Stored data entries »
'''
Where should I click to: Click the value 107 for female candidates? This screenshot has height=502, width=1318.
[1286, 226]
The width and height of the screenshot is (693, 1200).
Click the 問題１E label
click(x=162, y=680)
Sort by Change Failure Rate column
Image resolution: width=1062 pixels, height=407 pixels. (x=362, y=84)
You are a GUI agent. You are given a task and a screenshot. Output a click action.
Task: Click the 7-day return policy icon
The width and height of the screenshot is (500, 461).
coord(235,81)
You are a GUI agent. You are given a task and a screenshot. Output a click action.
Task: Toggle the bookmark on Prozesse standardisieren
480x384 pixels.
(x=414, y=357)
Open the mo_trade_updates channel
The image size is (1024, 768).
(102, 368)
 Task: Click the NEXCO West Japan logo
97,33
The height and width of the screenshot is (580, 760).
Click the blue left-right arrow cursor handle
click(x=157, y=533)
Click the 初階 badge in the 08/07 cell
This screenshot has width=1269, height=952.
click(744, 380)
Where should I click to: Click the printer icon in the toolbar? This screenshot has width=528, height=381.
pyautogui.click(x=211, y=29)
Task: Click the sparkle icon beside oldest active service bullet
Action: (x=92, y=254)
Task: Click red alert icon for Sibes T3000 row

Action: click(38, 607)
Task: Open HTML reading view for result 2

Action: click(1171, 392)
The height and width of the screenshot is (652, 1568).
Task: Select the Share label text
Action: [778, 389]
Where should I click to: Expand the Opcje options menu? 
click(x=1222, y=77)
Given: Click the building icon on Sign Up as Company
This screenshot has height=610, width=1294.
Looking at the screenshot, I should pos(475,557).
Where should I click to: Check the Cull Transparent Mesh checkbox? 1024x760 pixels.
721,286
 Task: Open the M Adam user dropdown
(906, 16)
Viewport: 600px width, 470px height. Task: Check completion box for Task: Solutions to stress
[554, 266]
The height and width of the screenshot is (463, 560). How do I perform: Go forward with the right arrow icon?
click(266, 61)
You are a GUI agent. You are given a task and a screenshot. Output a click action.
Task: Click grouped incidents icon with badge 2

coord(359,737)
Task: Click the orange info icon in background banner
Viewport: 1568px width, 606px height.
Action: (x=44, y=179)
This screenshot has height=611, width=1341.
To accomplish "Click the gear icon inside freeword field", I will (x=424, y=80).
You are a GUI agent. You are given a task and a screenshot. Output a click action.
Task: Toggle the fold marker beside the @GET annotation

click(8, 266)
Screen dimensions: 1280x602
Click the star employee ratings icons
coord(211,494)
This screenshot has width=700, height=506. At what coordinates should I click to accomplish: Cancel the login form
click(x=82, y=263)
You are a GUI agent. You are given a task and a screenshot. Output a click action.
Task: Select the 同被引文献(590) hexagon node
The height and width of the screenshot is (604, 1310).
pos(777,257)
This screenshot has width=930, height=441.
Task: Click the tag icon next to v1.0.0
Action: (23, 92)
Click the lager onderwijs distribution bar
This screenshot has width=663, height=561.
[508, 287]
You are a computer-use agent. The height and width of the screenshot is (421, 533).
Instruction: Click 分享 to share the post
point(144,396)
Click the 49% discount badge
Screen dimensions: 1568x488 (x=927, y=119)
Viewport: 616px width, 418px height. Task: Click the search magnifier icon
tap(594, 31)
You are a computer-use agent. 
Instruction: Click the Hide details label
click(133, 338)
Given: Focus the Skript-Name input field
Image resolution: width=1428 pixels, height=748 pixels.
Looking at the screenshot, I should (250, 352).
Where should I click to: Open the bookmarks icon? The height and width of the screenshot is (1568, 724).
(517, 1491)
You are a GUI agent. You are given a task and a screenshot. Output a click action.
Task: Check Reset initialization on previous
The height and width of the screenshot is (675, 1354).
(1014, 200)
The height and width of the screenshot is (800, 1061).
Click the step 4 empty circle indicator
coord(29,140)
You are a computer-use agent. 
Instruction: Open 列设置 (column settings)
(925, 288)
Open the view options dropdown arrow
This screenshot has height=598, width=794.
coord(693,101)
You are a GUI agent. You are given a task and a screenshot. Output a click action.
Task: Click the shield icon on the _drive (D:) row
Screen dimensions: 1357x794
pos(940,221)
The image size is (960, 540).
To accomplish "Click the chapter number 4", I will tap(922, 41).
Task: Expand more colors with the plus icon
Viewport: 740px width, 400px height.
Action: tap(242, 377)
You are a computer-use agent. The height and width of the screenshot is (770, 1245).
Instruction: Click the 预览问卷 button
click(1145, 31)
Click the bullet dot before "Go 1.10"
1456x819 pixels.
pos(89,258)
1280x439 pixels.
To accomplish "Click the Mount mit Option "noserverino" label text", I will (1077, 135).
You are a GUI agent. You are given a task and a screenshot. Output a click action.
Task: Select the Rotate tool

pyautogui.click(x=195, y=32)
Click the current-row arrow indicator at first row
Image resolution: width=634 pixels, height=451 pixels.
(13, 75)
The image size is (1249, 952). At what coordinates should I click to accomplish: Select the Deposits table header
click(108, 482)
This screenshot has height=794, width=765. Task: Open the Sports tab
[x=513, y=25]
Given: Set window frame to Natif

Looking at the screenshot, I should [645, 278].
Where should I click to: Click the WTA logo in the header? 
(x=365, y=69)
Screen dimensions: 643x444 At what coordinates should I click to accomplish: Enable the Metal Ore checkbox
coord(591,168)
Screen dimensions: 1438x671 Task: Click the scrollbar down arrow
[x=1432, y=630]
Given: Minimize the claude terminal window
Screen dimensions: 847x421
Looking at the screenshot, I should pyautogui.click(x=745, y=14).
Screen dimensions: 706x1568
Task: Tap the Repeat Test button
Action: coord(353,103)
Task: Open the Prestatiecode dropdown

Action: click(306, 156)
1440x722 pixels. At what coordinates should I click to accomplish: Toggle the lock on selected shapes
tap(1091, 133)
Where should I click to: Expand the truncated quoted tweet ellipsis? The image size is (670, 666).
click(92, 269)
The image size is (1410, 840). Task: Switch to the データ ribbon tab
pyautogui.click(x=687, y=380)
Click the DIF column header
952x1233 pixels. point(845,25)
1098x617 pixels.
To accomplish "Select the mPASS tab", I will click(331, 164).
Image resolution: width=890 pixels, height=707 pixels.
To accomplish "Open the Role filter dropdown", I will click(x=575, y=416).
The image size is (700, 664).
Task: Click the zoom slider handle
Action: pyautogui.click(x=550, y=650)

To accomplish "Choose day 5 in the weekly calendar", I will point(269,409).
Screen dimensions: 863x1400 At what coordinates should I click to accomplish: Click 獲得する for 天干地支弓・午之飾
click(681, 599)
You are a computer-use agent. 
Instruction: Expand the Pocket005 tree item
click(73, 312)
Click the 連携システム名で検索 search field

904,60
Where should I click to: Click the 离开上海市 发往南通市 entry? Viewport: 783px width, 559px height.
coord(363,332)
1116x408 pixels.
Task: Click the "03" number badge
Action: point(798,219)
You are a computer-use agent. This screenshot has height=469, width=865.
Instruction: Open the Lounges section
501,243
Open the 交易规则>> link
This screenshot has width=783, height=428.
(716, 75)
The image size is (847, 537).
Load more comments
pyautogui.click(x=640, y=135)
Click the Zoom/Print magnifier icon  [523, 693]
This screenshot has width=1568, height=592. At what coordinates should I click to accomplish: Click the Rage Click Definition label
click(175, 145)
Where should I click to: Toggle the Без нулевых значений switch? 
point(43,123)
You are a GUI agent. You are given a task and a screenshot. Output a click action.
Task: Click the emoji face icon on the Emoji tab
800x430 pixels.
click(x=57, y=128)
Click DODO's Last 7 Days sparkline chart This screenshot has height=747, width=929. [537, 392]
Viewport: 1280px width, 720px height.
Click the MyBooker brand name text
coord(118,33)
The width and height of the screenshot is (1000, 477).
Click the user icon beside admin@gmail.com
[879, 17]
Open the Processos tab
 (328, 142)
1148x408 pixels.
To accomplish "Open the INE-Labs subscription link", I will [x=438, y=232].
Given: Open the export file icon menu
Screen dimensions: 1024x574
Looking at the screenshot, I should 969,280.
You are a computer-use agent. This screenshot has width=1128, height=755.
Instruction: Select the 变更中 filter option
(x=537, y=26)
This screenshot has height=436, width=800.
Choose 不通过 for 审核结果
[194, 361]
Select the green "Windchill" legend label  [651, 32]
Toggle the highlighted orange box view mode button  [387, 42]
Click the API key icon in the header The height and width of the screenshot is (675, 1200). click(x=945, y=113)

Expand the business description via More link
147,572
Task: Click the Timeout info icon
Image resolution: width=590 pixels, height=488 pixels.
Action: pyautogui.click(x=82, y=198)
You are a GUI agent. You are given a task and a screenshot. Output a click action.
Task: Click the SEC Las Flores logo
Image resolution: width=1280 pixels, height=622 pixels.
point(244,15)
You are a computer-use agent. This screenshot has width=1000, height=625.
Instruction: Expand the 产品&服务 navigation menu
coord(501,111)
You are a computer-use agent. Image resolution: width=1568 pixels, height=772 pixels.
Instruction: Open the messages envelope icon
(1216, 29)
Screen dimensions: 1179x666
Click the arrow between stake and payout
'''
WHAT TO PRODUCE » Transcribe each line of the data above, unaltered, from the one where "Given: Minimize the claude terminal window" appears to the one where "has height=469, width=865." appears, inclusive of both.

EXPECTED ANSWER »
Given: Minimize the claude terminal window
Screen dimensions: 847x421
Looking at the screenshot, I should pyautogui.click(x=745, y=14).
Screen dimensions: 706x1568
Task: Tap the Repeat Test button
Action: coord(353,103)
Task: Open the Prestatiecode dropdown

Action: click(306, 156)
1440x722 pixels. At what coordinates should I click to accomplish: Toggle the lock on selected shapes
tap(1091, 133)
Where should I click to: Expand the truncated quoted tweet ellipsis? The image size is (670, 666).
click(92, 269)
The image size is (1410, 840). Task: Switch to the データ ribbon tab
pyautogui.click(x=687, y=380)
Click the DIF column header
952x1233 pixels. point(845,25)
1098x617 pixels.
To accomplish "Select the mPASS tab", I will click(331, 164).
Image resolution: width=890 pixels, height=707 pixels.
To accomplish "Open the Role filter dropdown", I will click(x=575, y=416).
The image size is (700, 664).
Task: Click the zoom slider handle
Action: pyautogui.click(x=550, y=650)

To accomplish "Choose day 5 in the weekly calendar", I will point(269,409).
Screen dimensions: 863x1400 At what coordinates should I click to accomplish: Click 獲得する for 天干地支弓・午之飾
click(681, 599)
You are a computer-use agent. 
Instruction: Expand the Pocket005 tree item
click(73, 312)
Click the 連携システム名で検索 search field

904,60
Where should I click to: Click the 离开上海市 发往南通市 entry? Viewport: 783px width, 559px height.
coord(363,332)
1116x408 pixels.
Task: Click the "03" number badge
Action: point(798,219)
You are a computer-use agent. This screenshot has height=469, width=865.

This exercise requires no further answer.